Saved entries:
--

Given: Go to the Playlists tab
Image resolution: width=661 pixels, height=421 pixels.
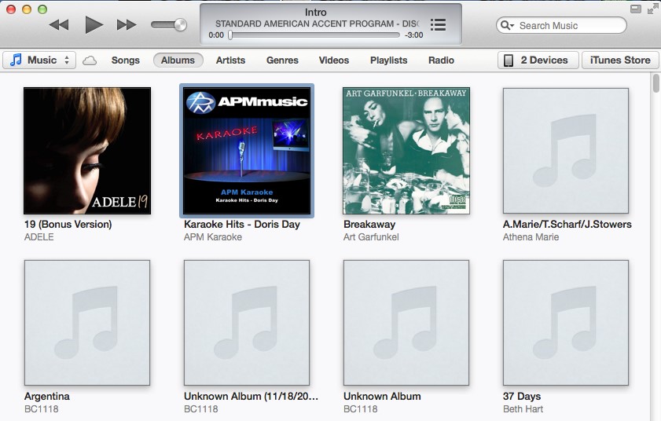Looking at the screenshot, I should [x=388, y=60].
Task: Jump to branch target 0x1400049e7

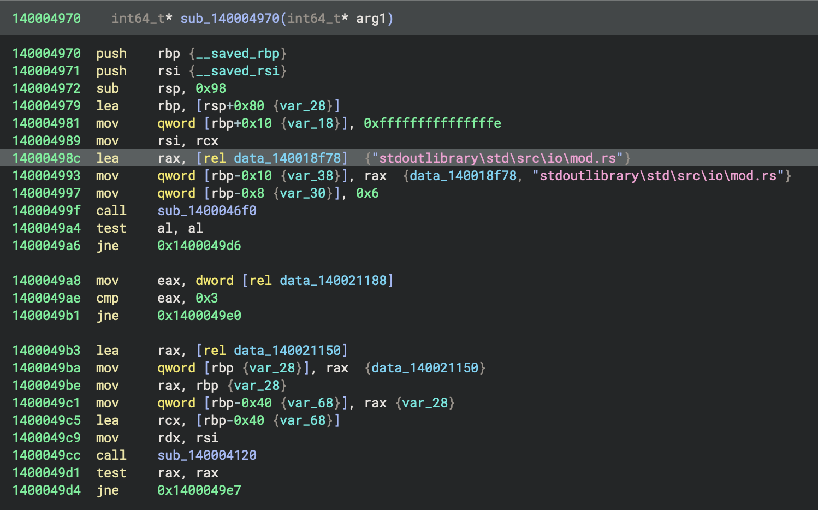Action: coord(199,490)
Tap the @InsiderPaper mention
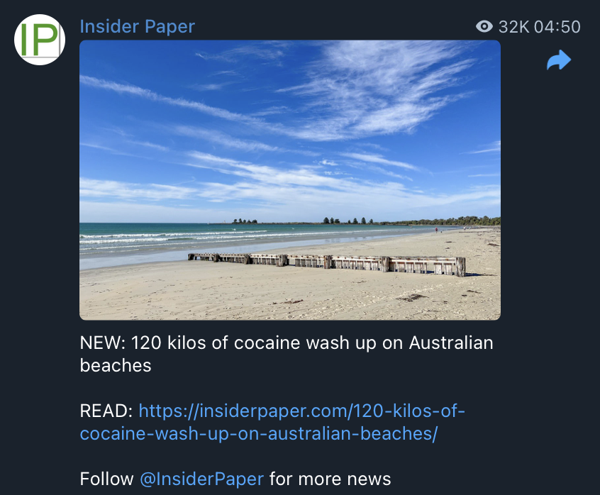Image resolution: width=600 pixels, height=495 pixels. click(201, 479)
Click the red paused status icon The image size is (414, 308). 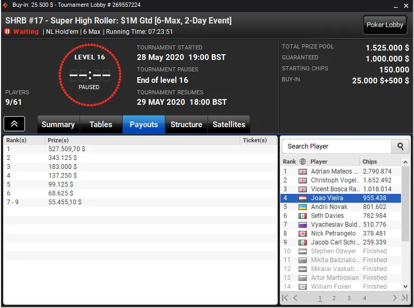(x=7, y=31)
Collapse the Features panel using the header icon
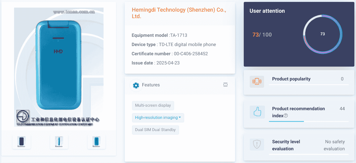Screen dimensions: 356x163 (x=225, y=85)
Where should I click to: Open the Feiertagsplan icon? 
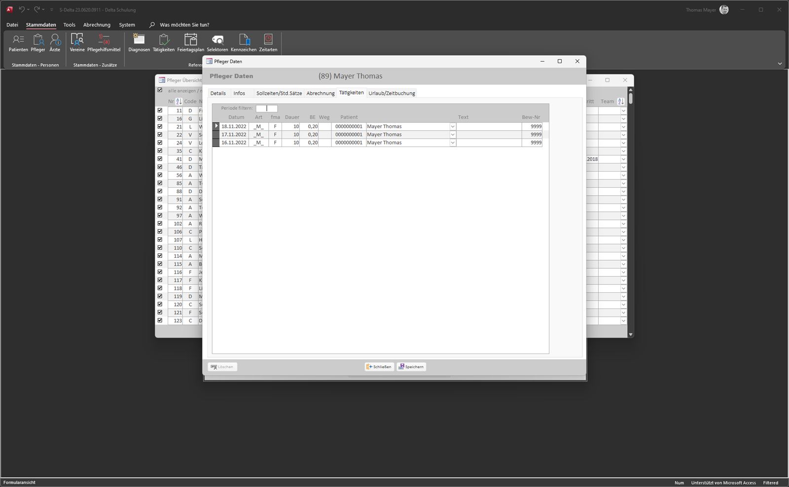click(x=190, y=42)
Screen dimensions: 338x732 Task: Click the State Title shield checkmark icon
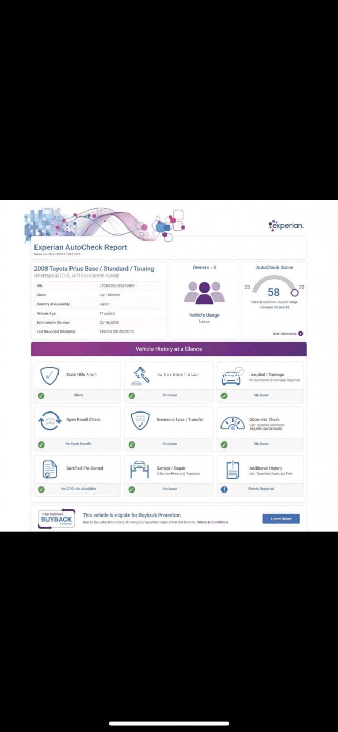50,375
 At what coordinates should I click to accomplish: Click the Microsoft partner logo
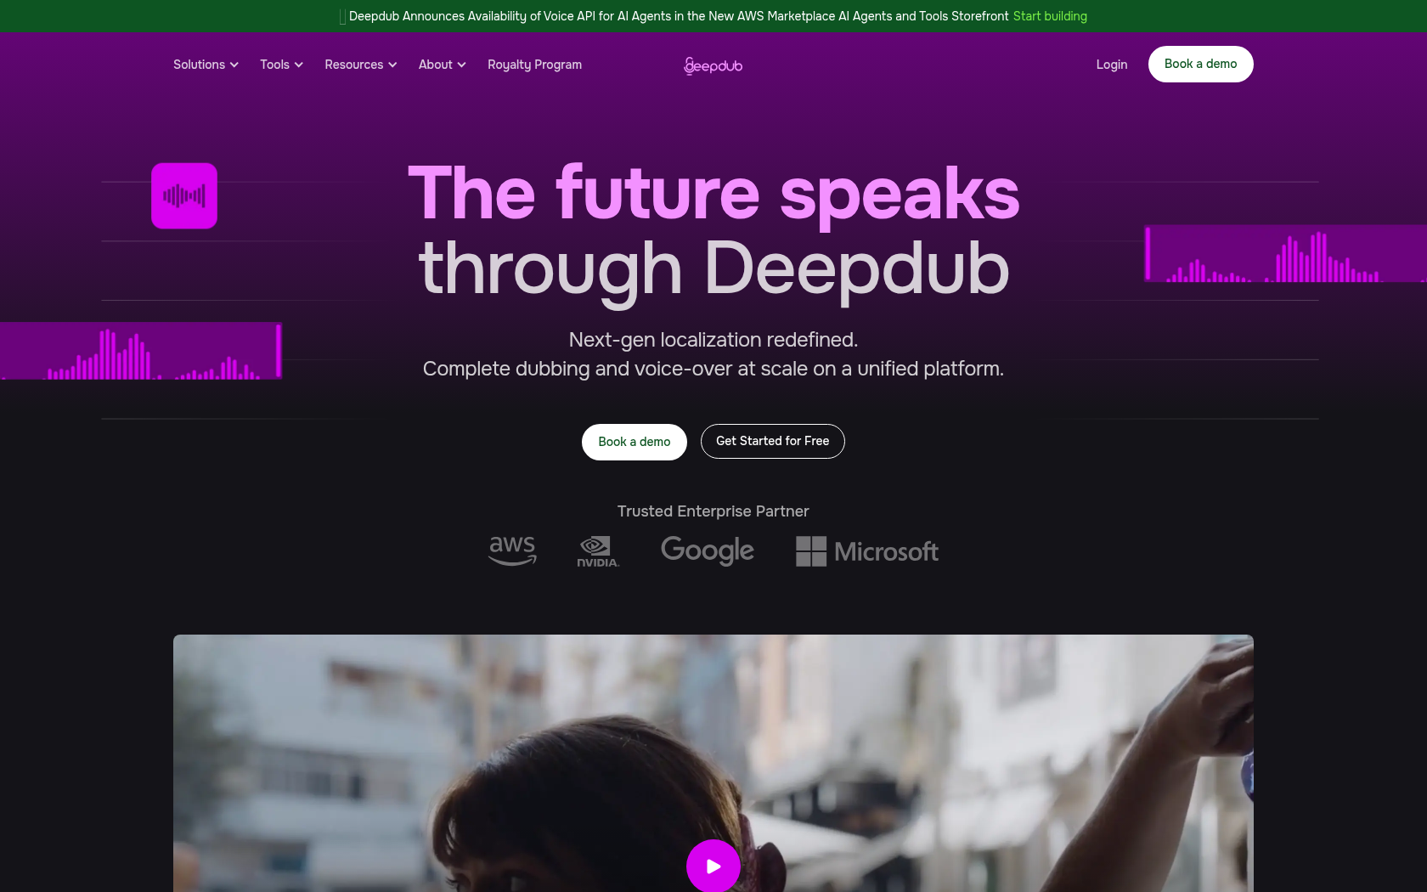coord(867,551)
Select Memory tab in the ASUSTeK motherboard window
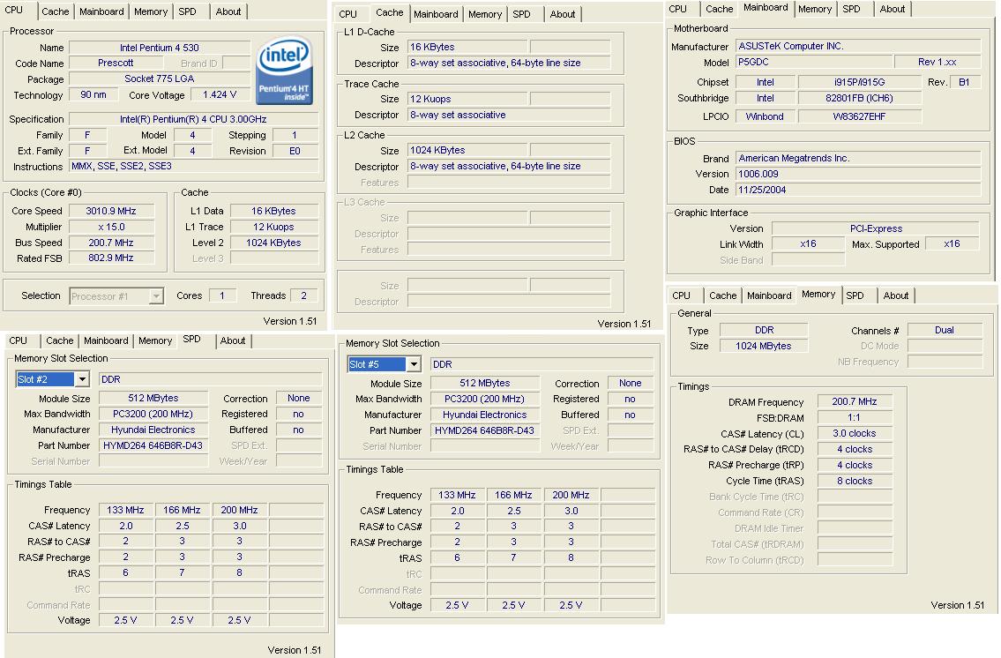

--

> _ASSIGNED TASK_
All lines from the one holding "Where should I" through the last line of the records need to be copied exactly, both ends included, and the pictures left behind.

> _ANSWER AREA_
Where should I click to: Open the Feiertagsplan icon? 
click(x=190, y=42)
Screen dimensions: 338x732 Task: Click the State Title shield checkmark icon
50,375
 At what coordinates should I click to accomplish: Click the Microsoft partner logo
coord(867,551)
Select Memory tab in the ASUSTeK motherboard window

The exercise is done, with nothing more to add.